YOUR GOAL: Pull each line holding "computer" out of the entries below.

Saved data entries
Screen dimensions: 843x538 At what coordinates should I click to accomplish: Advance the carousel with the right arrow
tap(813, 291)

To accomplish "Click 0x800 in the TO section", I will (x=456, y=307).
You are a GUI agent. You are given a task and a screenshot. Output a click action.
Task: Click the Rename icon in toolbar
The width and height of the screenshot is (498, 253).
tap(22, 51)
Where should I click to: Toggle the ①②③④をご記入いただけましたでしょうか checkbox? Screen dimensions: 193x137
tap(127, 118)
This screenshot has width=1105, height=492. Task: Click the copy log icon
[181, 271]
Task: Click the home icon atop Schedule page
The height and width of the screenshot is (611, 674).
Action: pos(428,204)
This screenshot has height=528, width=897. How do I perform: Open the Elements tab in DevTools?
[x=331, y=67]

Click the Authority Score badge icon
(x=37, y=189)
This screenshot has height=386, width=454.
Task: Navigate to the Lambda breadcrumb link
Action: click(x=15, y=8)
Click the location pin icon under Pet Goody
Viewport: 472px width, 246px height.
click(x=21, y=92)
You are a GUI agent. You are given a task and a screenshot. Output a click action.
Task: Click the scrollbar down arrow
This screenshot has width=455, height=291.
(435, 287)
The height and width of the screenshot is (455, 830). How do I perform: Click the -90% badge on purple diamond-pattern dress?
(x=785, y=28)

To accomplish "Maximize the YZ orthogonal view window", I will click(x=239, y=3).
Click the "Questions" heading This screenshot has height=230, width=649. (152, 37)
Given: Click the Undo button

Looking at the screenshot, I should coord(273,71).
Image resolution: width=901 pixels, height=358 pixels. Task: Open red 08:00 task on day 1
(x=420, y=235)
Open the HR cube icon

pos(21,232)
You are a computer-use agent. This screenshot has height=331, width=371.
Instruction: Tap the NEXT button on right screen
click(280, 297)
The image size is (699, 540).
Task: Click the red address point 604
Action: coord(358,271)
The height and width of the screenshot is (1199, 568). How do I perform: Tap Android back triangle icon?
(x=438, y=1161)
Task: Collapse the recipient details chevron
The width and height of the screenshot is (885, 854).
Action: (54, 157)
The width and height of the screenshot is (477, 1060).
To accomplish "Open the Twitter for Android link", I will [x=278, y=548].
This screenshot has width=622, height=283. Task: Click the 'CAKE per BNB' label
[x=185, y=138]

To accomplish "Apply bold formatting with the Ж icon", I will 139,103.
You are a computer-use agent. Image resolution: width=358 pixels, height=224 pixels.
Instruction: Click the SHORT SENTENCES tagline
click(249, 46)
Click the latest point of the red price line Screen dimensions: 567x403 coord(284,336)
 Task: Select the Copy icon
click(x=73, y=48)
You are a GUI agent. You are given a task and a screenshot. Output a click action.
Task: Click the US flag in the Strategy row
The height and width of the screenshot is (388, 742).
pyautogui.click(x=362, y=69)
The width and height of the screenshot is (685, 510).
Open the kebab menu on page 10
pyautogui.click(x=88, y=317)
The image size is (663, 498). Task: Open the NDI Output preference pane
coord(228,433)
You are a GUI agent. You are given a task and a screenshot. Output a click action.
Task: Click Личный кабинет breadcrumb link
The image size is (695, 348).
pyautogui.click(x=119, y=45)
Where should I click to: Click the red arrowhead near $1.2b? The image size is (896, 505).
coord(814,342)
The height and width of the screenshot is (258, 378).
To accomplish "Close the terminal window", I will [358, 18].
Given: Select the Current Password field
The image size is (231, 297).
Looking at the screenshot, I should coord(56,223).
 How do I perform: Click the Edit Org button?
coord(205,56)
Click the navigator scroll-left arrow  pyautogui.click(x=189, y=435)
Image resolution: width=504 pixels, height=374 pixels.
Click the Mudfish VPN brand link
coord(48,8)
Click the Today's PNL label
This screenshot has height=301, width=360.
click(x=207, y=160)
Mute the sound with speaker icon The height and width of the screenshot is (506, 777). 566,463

WRITTEN ANSWER:
You are a computer-use agent. This screenshot has height=331, width=371.
You are a computer-use agent. Image resolution: width=358 pixels, height=224 pixels.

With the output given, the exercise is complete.